Cell Viability Assay

The sensitivity of malignant melanoma cell line A-375 (CLS), colon cancer cell line HCT-116 (DSMZ), lung carcinoma cell line A-549 (CLS), human breast cancer line MDA-MB-231 (CLS), and the noncancerous human keratinocyte line HaCaT (CLS) to the samples was evaluated by monitoring the metabolic activity using the CellTiterBlue cell viability assay (Promega). HaCaT cells were cultivated in RPMI medium, A549 and MDA-MB-231 cells in DMEM:Ham’s F12 medium (1:1) supplemented with 15 mM HEPES, and A-375 and HCT-116 cells in DMEM medium supplemented with 4.5 g L–1d-glucose and 110 mg L–1 sodium pyruvate. All media were supplemented with l-glutamine, 10% fetal bovine serum, 100 U mL–1 penicillin, and 100 mg mL–1 streptomycin. The cultures were maintained at 37 °C under a humidified atmosphere and 5% CO2. The cell lines were transferred every 3 or 4 days. For experimental procedures, cells were seeded in 96-well plates at a concentration of 10 00 cells per well in RPMI. After 24 h of incubation, the medium was removed, and 100 μL of fresh medium including the test sample was added to the cells. A 100 μg mL–1 concentration of doxorubicin, as a standard therapeutic drug, was used as a positive control.
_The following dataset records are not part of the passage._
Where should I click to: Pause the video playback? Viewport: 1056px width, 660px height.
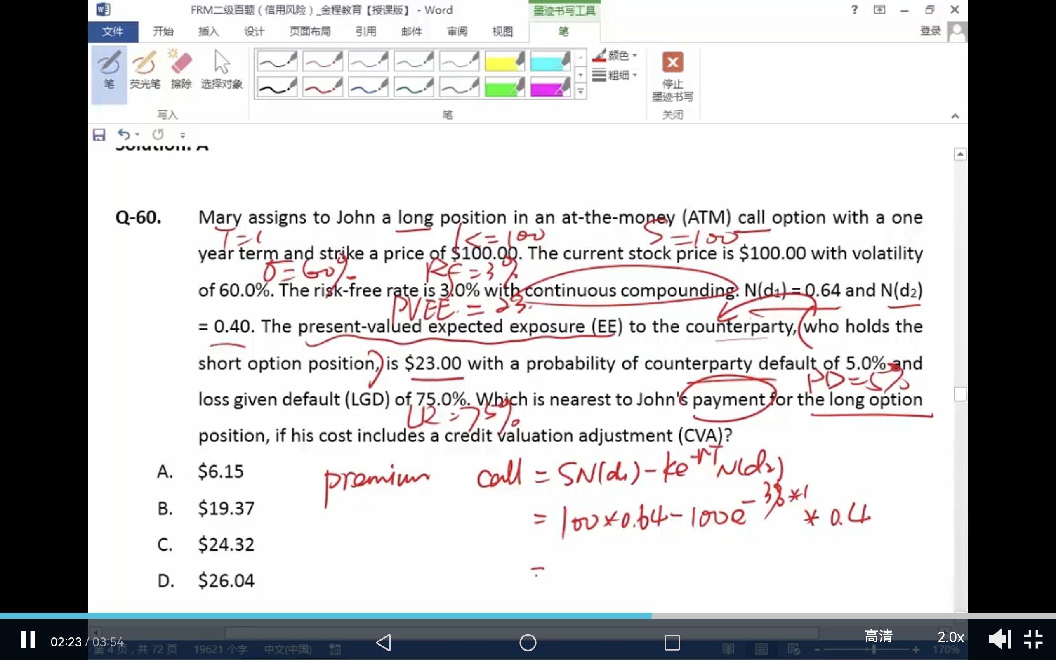[28, 640]
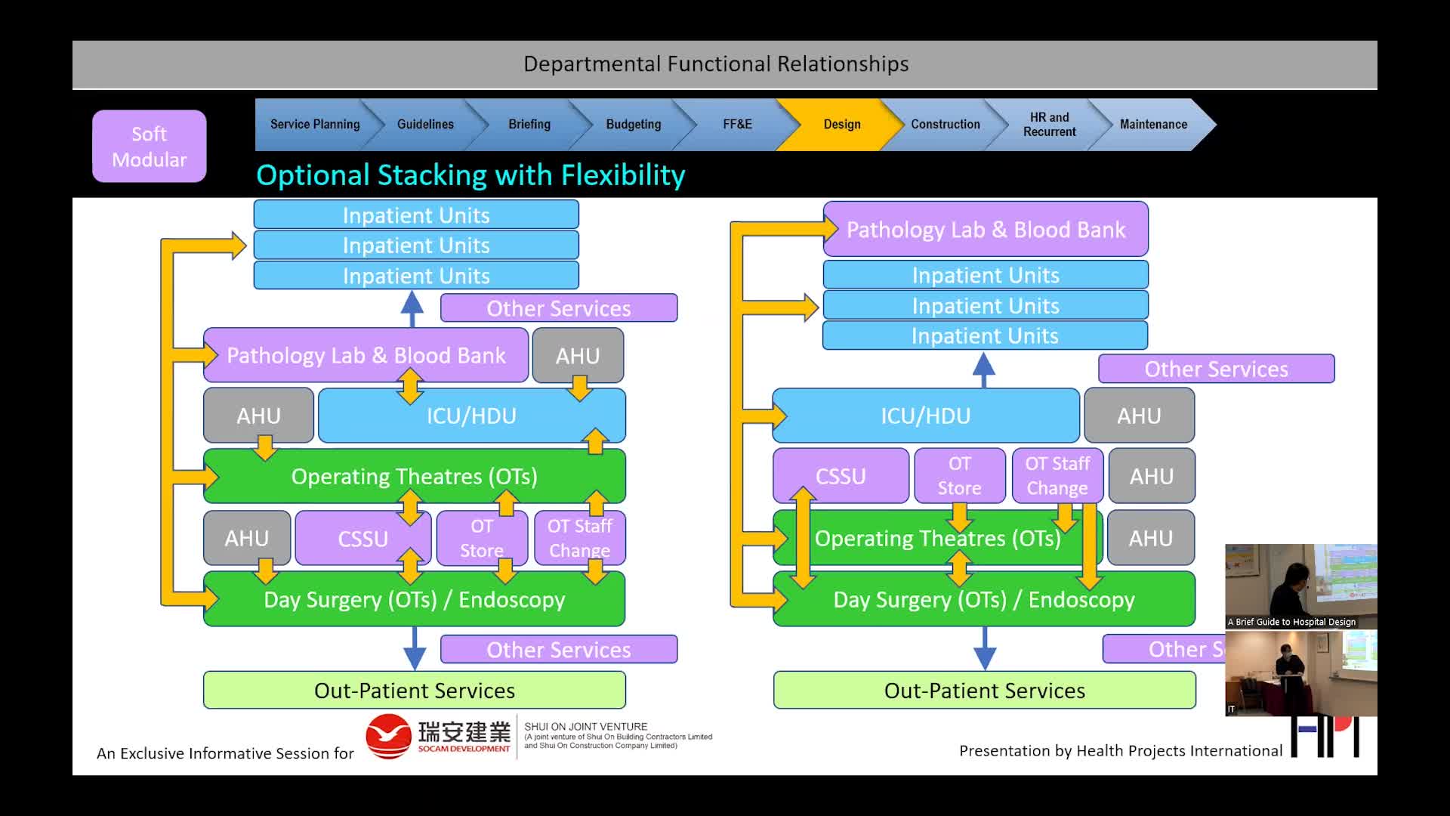The height and width of the screenshot is (816, 1450).
Task: Click the Maintenance chevron step
Action: point(1153,125)
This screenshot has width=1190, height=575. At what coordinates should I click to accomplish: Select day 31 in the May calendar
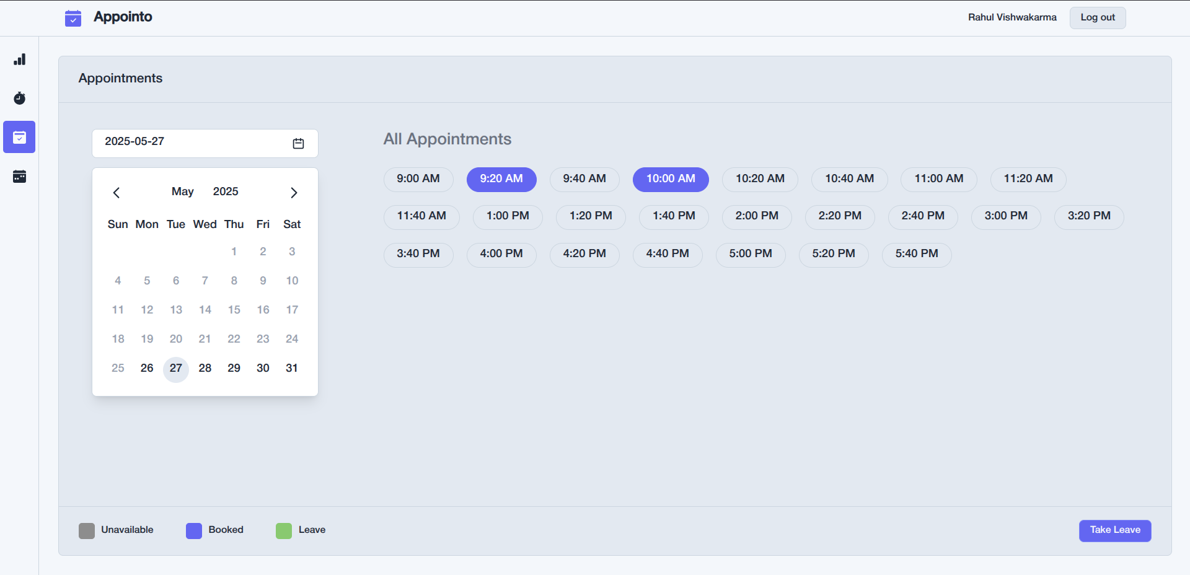pyautogui.click(x=291, y=368)
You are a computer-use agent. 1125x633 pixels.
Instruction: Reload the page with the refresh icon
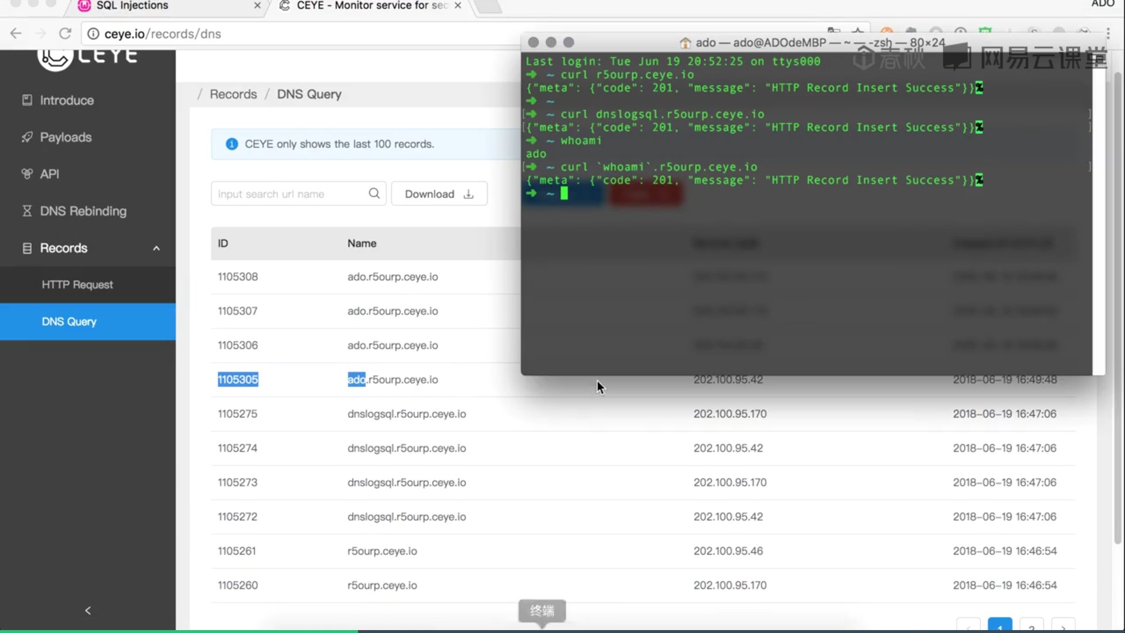[x=65, y=33]
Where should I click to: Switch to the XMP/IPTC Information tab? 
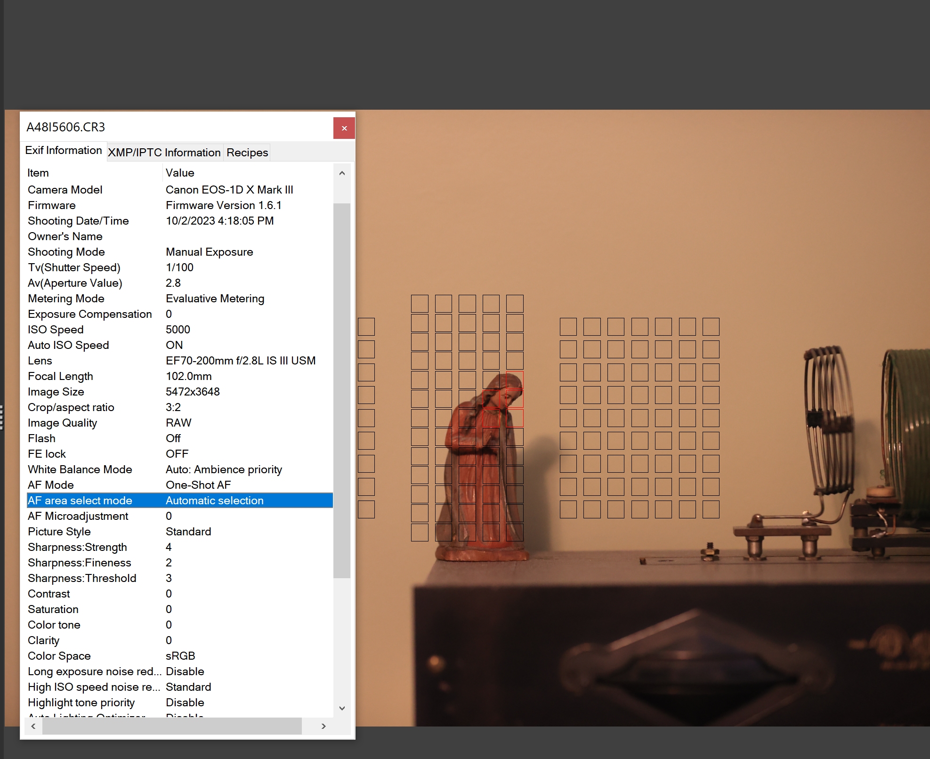coord(164,152)
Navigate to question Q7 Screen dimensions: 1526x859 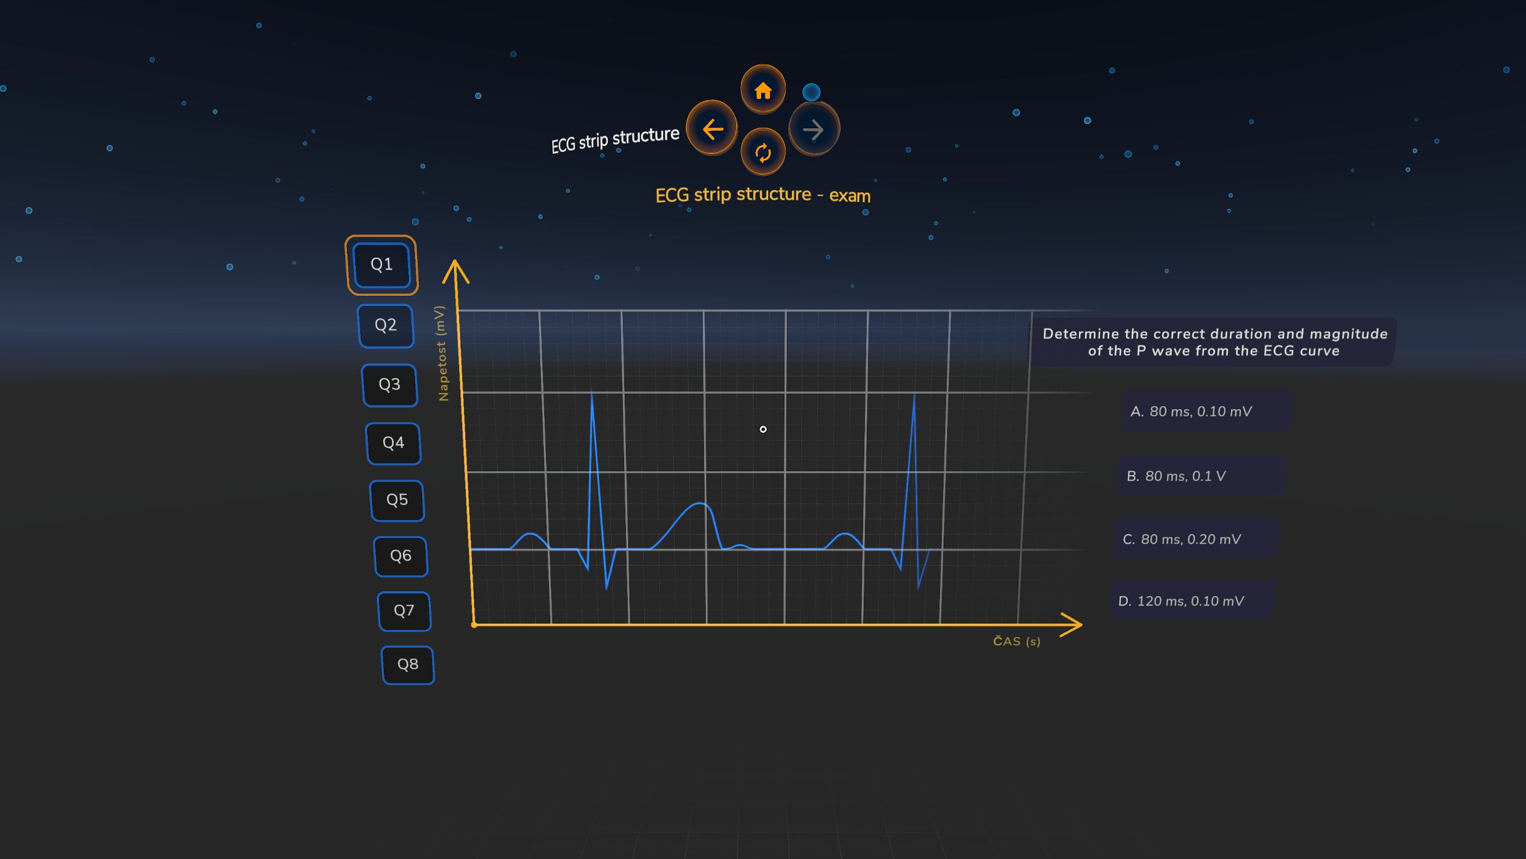click(404, 611)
Following compound addition, plates were cultured for 24 h at 37 °C. Afterward, the assay was performed according to the manufacturer’s instructions of the CellTiterBlue viability assay and measured using a Tecan Infinite M200 microplate reader at an excitation of 560 nm and emission of 590 nm. The IC50 value was calculated as the concentration that shows 50% inhibition of the viability.

Antibacterial Assay

The antimicrobial assay was performed using Xanthomonas campestris DSM 2405. The cultivation took place in TSB medium (1.2% tryptic soy broth; 0.5% NaCl). An overnight culture of the test organism was prepared and diluted to an optical density (600 nm) of 0.03. To prepare the assay, the samples (20 mg mL–1 stock solution) were dissolved in medium and transferred into a 96-well microtiter plate, and 200 μL of the diluted culture was added to each well. The inoculated microplate was incubated for 7 h at 28 °C and 200 rpm. To detect the inhibitory effect of the substances, 10 μL of a resazurin solution (0.3 mg mL–1 phosphate-buffered saline) was added to the microplate and incubated again for 1 h, and the fluorescence signal (560 nm/590 nm) was measured using the Tecan Infinite M200 microplate reader. Chloramphenicol was used as the positive control. The IC50 value was calculated as the concentration that shows 50% inhibition of the viability.